The Berthoud School building sat in the center of present-day Fickel Park from 1897 until 1963. The stone arch over the school’s east doorway was salvaged when the building was razed. It was re-erected at the intersection of the park’s pathways to mark the school site.
The school building was constructed in two phases. An article published in the Berthoud Bulletin on October 21, 1937, noted: “In 1897 the east half of the present grade school building was finished. There were two rooms below and two above. There were only three teachers for ten grades. The first three grades were in one room, the fourth, fifth, sixth and seventh in another and the eighth, ninth and tenth in the third. In the middle part of the year a part-time teacher was hired to help bear the classes of the four, fifth, sixth and seventh grades. The next year four full-time employees were employed.”

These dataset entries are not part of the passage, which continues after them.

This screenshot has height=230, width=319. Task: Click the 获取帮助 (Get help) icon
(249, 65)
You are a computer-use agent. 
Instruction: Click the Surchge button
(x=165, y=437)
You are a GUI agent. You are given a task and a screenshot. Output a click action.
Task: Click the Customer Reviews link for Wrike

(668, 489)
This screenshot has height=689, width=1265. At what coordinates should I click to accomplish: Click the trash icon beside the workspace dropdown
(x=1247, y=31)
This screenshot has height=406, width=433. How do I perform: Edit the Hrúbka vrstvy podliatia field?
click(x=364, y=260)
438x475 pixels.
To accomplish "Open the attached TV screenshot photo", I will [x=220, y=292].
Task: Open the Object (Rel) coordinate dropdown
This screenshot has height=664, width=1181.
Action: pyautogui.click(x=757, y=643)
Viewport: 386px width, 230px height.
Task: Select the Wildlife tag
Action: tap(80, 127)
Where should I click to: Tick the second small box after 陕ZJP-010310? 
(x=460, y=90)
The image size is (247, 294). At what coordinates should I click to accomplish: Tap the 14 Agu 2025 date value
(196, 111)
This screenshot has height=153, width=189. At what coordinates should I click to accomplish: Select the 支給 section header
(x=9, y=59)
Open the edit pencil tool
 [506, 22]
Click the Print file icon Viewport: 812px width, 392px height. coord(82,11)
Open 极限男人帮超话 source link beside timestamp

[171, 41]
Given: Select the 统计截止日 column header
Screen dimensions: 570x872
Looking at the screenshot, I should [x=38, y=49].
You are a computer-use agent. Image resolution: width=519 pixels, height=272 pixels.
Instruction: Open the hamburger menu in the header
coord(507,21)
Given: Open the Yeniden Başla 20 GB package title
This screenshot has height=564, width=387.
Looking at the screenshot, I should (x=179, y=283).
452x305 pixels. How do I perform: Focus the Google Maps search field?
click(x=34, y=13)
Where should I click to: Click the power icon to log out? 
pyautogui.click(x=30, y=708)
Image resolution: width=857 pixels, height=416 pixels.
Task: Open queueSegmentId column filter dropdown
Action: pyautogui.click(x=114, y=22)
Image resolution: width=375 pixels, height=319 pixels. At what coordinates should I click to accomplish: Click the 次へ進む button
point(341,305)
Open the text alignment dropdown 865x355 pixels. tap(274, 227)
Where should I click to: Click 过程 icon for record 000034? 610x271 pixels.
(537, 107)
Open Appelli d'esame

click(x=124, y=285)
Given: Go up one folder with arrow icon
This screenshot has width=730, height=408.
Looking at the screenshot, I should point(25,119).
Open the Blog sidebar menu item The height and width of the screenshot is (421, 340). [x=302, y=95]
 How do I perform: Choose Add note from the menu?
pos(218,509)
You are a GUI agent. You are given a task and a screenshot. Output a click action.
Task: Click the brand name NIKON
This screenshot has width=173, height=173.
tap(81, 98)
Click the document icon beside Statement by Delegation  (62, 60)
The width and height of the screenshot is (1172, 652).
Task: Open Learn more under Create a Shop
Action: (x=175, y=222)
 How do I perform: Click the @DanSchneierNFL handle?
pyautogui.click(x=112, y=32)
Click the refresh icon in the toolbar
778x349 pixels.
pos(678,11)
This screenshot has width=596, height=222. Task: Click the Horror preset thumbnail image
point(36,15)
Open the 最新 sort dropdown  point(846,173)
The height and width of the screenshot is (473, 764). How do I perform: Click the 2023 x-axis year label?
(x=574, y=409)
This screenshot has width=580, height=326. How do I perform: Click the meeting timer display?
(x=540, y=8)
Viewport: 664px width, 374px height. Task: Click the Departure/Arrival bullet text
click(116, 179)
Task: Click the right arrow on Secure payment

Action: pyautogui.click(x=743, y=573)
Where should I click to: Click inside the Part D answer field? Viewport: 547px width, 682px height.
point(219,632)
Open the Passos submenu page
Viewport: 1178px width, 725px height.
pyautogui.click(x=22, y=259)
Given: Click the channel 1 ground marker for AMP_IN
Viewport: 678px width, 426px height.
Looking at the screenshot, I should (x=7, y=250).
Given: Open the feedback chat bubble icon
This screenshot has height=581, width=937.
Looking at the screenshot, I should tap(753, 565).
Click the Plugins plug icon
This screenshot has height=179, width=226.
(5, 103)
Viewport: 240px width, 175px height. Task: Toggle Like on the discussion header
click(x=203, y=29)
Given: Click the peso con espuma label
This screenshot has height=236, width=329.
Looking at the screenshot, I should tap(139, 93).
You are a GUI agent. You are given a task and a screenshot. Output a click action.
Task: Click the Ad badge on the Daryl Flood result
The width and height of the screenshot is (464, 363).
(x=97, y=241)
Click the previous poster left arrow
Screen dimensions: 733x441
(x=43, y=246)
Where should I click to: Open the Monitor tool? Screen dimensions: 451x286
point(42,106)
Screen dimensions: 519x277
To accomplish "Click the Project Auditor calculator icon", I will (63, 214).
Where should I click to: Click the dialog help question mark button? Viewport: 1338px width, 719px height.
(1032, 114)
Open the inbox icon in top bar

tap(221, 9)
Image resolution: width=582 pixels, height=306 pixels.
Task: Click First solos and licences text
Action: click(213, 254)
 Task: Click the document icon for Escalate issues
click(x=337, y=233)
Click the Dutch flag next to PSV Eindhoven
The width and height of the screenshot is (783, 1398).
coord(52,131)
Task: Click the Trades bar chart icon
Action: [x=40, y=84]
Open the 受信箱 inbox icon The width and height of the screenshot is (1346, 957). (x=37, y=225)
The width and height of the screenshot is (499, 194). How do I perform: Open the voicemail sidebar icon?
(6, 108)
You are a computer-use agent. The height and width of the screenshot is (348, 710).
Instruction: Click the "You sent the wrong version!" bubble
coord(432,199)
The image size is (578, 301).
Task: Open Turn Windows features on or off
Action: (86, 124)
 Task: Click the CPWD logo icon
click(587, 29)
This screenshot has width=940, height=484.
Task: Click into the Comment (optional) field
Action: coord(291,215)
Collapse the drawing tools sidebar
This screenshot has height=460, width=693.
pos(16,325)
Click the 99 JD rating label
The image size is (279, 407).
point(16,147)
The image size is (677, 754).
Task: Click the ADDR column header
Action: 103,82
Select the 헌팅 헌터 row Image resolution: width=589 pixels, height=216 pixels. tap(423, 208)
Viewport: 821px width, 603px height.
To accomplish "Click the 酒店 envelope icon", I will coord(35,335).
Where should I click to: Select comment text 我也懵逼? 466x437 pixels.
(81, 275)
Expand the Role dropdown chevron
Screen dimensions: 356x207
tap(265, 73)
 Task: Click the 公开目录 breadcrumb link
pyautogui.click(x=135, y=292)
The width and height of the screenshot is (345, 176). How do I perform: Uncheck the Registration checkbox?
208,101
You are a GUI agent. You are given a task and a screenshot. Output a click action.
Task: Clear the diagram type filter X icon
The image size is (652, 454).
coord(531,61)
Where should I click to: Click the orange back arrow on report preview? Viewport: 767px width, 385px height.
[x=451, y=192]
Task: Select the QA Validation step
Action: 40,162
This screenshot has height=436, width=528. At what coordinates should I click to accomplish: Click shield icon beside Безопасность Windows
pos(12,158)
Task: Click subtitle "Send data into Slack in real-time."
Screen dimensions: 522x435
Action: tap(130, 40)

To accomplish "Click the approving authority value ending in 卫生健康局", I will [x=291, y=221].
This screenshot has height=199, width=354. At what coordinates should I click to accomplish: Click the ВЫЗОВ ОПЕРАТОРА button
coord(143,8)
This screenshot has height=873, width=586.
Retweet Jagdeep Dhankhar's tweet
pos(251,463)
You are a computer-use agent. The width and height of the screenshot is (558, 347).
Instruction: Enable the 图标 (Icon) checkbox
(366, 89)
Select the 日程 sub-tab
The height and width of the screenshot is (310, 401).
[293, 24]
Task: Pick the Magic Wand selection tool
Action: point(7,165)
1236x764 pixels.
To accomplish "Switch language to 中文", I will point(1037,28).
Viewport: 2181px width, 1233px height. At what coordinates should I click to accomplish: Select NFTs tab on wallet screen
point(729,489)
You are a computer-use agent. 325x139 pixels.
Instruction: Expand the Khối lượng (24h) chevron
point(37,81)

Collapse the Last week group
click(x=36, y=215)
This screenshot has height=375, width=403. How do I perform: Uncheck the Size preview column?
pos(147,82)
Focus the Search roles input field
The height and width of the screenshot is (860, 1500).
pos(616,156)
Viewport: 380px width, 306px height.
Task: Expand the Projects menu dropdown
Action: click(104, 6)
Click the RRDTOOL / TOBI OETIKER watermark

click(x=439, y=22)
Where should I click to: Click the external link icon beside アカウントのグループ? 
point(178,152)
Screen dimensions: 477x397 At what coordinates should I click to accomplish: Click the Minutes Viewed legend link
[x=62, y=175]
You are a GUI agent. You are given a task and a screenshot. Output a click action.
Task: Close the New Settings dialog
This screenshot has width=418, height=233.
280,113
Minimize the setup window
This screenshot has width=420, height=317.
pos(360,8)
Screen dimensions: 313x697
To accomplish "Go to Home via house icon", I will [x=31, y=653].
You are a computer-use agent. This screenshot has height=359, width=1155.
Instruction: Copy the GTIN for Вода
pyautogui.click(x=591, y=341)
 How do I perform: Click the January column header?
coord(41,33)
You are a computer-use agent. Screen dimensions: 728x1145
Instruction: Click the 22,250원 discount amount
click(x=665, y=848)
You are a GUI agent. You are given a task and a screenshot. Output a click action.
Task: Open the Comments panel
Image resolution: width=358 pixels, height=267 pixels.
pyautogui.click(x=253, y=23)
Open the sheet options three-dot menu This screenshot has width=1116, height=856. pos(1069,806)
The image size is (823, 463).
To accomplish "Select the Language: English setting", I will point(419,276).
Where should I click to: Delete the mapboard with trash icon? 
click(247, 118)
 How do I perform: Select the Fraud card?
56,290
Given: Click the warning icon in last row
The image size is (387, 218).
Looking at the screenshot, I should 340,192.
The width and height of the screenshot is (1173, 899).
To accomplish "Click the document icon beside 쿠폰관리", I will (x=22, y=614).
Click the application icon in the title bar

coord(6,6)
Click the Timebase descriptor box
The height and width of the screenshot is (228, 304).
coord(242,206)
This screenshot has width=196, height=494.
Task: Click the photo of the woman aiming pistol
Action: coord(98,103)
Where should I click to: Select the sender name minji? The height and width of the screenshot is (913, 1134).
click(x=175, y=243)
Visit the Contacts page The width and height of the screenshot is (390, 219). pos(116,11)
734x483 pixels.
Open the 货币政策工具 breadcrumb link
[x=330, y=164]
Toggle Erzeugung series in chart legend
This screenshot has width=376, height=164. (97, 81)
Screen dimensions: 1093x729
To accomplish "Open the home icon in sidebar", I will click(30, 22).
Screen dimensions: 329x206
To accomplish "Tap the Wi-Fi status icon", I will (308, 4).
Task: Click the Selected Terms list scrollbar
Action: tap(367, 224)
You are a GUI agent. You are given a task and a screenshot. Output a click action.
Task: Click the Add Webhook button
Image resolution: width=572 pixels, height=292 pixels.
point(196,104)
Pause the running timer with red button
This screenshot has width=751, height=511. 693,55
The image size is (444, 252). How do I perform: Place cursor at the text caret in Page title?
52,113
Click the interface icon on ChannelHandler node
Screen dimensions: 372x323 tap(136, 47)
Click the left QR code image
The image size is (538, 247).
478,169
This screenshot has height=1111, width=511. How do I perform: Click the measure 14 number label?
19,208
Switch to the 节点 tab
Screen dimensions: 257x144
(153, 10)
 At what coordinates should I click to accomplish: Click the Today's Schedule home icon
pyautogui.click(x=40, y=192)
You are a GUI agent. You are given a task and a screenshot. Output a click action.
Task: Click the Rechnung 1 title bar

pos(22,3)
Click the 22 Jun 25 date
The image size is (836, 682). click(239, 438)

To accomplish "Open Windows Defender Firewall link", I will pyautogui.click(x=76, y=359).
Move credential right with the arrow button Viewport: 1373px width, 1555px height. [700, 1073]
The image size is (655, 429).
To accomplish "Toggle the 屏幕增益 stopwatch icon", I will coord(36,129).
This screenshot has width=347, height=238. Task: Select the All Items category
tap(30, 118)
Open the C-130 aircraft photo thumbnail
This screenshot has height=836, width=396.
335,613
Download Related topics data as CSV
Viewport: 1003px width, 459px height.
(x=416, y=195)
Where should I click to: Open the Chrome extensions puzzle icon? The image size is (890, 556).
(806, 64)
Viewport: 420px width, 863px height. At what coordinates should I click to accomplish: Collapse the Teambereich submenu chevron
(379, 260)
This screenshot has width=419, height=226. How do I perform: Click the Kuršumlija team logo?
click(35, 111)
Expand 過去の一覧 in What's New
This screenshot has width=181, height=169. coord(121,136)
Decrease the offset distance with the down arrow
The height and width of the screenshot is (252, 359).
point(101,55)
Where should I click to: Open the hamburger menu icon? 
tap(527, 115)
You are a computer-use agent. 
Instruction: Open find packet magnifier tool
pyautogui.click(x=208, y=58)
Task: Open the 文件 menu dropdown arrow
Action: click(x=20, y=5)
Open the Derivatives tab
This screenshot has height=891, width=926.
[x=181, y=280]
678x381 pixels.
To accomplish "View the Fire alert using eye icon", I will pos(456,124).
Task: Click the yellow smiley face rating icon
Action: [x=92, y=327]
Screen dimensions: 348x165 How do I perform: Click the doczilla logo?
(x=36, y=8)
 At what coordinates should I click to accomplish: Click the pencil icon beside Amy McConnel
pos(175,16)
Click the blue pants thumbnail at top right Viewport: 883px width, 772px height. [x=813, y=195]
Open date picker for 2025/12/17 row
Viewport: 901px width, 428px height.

The European College http://amerikabulteni.com/2014/09/27/dunya-5ten-buyuk-mudur/ order cheap cialis of Neuropsychopharmacology supports clinical networks that seek to improve the treatment of children with bipolar disorder. Kamagra jellies viagra france pharmacy are semi liquid version of the genuine traditional pill. But the truth is that the only way to escape the anxiety trap you are in and to rid yourself of anxiety chest pain and any other symptom of anxiety you’re enduring for good and without the possibilty of a relapse. buy generic levitra amerikabulteni.com They found viagra australia online that Caucasian girls in the study were at highest risk for use, compared with girls of other races. “In 1902 the senior year was added to the school, making a complete high school. The junior year had been added a few years before. The class of 1906 set a new record with eight members…In about 1908 the west half of the grade building was built.”
In 1921 a new junior-senior high school building was constructed at the northwest corner of 9th Street and Massachusetts Avenue (site of present-day Turner Middle School). After 7th through 12th grade students moved to the new school, the school building that once sat in the center of present-day Fickel Park became Berthoud’s elementary school (1st through 6th grades).